Background: The purpose of the study was to evaluate the feasibility of increasing dose intensity by a stepwise reduction of the time intervals between chemotherapy cycles in separate patient cohorts with small-cell lung cancer. Patients received up to 6 courses of combination chemotherapy with carboplatin, etoposide, ifosfamide and vincristine followed by support with filgrastim. Dose intensity, incidence, duration and severity of neutropenic fever and infections, objective response to chemotherapy, and safety of filgrastim were determined.

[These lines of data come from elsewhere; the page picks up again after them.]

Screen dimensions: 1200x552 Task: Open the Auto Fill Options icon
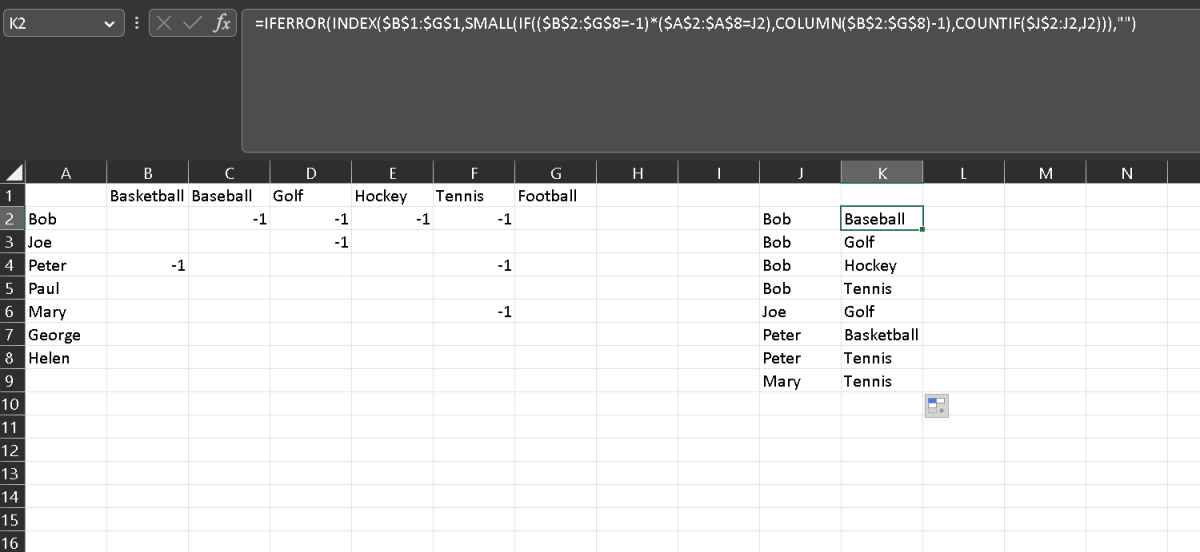coord(936,405)
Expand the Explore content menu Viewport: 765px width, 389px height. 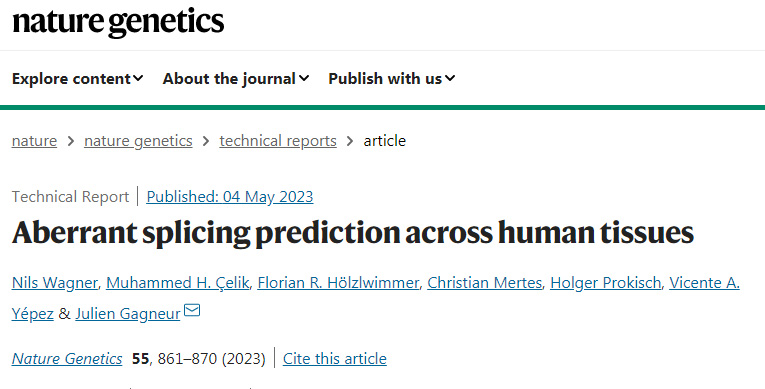[x=78, y=79]
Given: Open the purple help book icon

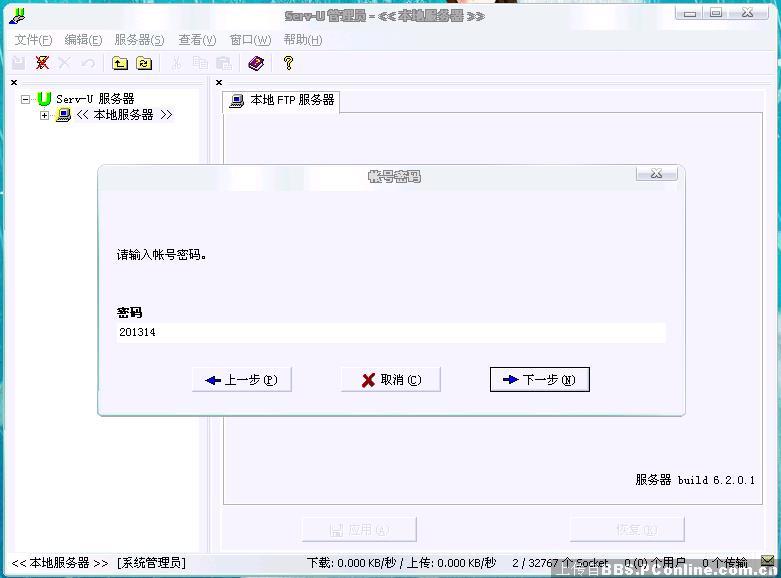Looking at the screenshot, I should pyautogui.click(x=256, y=63).
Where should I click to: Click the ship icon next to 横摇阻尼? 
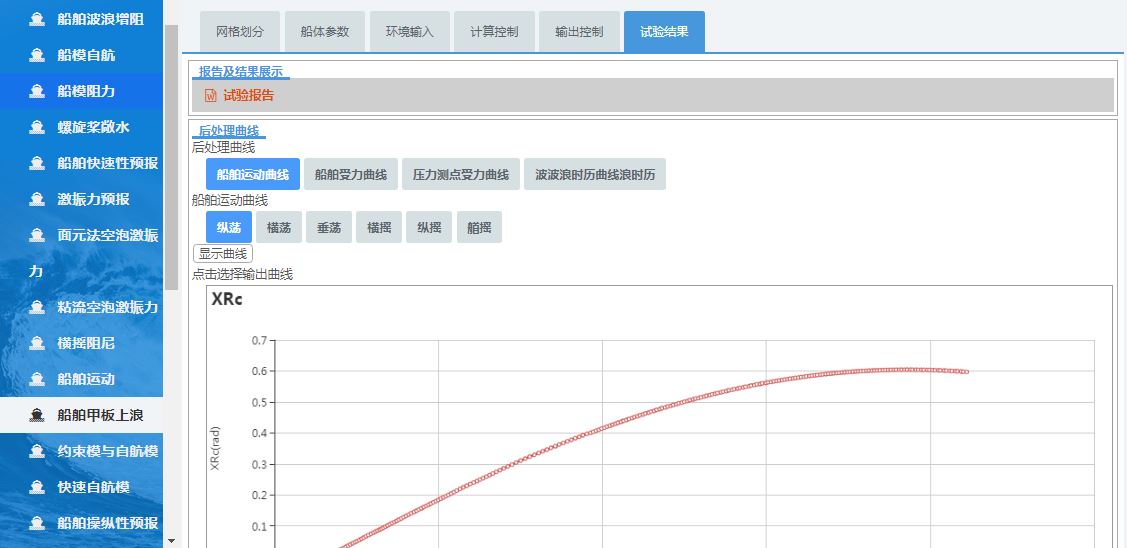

Patients and Methods: 29 patients with small-cell lung cancer (limited disease: 2, extensive disease: 27) were treated with a combination of carboplatin 250 mg/m2 i.v. day 1, ifosfamide 2 g/m2 and etoposide 120 mg/m2 i.v. days 1 and 2, etoposide 120 mg/m2 orally day 3, and vincristine 1.4 mg/m2 day 14. Initially, filgrastim (5 μg/kg) was administered subcutaneously from day 7 to 16. With shorter treatment intervals, filgrastim was administered on days 4-16 or 4-14. Results: An overall increase in dose intensity by a factor of 1.44 was achieved after reducing the treatment interval from 27 to 17 days. Further reduction to 14 days was not feasible due to persistent thrombocytopenia. Six patients (21%) developed a total of 9 febrile episodes, and 14 patients (48%) had to be withdrawn from the study before the completion of six cycles of chemotherapy. The median duration of infectious episodes was 6 days. Overall, a total of 22 of 27 evaluable patients had an objective response. Longer treatment intervals resulted in a lower probability for objective response (≥23 days: 10/14 patients vs. ≤17 days: 7/7 patients). Conclusion: Filgrastim allows for the reduction of treatment intervals in patients with small-cell lung cancer and increased dose intensity with acceptable hematologic and nonhematologic toxicities.